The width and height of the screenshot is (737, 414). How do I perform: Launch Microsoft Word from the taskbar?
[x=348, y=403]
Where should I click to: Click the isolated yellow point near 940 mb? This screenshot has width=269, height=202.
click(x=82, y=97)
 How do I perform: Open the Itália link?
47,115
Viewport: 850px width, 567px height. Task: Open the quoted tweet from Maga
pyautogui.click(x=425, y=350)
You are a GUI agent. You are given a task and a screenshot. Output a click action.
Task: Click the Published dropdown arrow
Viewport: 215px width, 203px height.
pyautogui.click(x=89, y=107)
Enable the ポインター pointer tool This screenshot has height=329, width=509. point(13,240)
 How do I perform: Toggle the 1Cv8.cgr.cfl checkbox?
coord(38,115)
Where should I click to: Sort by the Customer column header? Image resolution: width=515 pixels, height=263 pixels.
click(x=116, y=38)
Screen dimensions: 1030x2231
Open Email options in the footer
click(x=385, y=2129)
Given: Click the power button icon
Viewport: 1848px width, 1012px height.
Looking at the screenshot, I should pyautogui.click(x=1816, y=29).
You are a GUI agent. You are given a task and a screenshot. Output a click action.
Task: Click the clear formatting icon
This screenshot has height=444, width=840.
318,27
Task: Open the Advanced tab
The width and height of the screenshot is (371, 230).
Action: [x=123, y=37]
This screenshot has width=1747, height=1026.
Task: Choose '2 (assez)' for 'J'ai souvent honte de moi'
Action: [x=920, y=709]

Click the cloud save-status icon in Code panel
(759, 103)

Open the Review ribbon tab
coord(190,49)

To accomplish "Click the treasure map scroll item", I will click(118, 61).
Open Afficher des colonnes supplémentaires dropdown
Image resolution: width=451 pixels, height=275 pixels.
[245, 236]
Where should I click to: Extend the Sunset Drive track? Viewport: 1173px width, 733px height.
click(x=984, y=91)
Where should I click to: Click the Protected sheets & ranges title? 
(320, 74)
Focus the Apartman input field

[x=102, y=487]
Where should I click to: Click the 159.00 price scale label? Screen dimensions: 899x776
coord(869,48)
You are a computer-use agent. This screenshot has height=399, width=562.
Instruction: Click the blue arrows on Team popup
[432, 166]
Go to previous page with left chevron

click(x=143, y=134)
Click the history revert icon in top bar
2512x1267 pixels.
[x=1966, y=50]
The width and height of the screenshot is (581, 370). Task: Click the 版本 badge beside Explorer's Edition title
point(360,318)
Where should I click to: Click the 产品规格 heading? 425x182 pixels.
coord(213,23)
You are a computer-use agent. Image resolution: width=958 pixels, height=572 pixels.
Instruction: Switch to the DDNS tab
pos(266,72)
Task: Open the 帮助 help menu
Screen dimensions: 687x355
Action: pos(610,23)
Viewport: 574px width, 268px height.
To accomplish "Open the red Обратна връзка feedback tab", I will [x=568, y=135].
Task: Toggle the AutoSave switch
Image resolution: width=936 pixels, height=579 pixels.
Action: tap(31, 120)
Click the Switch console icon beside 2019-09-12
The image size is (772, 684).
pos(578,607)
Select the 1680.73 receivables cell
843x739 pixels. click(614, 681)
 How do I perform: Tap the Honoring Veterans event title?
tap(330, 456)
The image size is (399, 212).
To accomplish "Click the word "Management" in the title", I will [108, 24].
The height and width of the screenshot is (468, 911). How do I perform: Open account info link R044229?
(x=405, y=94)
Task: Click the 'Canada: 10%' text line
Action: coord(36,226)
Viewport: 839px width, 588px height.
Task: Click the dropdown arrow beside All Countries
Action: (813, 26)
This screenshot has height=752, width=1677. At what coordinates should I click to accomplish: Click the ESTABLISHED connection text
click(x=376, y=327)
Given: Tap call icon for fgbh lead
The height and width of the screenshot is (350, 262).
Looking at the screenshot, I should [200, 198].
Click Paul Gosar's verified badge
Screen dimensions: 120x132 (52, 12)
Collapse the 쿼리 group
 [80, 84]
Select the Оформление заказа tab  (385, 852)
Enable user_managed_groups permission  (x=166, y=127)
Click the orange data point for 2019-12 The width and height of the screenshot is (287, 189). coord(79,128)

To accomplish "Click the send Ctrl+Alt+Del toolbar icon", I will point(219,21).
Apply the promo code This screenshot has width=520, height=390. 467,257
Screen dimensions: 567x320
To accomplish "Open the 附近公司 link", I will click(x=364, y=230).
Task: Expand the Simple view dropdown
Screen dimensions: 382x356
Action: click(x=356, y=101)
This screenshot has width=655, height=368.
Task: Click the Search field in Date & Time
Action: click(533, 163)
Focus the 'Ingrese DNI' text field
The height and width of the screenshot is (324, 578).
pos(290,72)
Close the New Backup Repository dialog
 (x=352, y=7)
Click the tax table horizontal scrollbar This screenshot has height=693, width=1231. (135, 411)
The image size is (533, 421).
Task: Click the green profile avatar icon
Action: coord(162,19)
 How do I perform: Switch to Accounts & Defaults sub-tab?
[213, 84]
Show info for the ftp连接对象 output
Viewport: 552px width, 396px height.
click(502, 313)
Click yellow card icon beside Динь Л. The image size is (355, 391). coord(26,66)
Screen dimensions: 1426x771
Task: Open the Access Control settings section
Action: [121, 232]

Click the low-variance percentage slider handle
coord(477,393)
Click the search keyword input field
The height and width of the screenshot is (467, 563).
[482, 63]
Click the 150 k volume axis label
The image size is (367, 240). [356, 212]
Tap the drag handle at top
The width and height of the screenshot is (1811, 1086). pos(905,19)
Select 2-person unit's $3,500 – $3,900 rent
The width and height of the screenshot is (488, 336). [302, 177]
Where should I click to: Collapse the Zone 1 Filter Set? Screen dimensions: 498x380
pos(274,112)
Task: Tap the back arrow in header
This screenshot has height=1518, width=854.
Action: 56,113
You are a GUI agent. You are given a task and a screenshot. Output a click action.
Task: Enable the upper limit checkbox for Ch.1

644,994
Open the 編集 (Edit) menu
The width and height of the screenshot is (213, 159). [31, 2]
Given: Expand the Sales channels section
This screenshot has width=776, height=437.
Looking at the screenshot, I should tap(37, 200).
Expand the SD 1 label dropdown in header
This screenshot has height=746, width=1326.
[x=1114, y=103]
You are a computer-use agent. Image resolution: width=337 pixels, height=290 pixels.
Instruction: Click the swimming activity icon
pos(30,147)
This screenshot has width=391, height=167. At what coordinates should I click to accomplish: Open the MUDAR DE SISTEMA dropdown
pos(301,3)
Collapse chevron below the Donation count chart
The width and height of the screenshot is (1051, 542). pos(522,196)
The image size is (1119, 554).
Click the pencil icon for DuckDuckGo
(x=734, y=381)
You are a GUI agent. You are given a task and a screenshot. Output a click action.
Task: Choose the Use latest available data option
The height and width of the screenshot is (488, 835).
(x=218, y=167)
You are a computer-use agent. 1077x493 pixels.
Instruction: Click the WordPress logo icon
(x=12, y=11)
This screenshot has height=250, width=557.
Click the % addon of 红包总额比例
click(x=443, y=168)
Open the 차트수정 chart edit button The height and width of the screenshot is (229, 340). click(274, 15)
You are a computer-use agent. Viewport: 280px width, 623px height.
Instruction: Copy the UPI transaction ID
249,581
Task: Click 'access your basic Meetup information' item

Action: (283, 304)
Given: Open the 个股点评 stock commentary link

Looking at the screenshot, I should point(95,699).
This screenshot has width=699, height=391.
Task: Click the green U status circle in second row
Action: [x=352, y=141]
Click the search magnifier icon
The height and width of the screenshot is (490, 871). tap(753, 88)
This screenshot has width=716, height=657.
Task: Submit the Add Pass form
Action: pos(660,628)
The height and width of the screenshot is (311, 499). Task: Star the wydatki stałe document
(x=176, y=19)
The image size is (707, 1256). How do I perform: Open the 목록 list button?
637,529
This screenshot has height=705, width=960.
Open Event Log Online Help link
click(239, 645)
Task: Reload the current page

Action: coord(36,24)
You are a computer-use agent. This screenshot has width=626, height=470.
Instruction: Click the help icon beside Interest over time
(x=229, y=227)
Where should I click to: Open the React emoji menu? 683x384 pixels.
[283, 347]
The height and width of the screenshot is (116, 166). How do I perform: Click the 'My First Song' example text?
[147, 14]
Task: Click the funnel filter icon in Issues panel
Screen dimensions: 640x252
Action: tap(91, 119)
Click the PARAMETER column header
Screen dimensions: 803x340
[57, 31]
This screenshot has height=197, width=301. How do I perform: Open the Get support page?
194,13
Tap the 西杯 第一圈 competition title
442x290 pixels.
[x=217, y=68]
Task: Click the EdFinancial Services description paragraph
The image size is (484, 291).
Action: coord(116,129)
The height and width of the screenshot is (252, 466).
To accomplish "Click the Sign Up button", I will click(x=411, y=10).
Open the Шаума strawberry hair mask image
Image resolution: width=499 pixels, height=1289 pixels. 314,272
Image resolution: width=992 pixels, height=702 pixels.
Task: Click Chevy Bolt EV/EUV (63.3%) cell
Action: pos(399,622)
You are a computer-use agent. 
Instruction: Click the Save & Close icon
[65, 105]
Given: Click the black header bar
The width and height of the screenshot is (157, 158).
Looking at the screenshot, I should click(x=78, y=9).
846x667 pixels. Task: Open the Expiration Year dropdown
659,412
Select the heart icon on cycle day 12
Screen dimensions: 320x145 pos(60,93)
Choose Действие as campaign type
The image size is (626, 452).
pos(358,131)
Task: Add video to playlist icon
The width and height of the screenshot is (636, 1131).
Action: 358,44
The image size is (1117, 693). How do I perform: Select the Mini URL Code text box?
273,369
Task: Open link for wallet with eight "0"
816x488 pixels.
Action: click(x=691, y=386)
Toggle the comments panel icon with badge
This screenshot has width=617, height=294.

===============

> Task prompt
Please convert the lines of the rows above, starting at the line that contains "Click the low-variance" and ending at the line that contains "Action: 56,113", into a JSON list of strings with one string per line and blank lines omitted.

> Written answer
[
  "Click the low-variance percentage slider handle",
  "coord(477,393)",
  "Click the search keyword input field",
  "The height and width of the screenshot is (467, 563).",
  "[482, 63]",
  "Click the 150 k volume axis label",
  "The image size is (367, 240). [356, 212]",
  "Tap the drag handle at top",
  "The width and height of the screenshot is (1811, 1086). pos(905,19)",
  "Select 2-person unit's $3,500 – $3,900 rent",
  "The width and height of the screenshot is (488, 336). [302, 177]",
  "Where should I click to: Collapse the Zone 1 Filter Set? Screen dimensions: 498x380",
  "pos(274,112)",
  "Task: Tap the back arrow in header",
  "This screenshot has height=1518, width=854.",
  "Action: 56,113"
]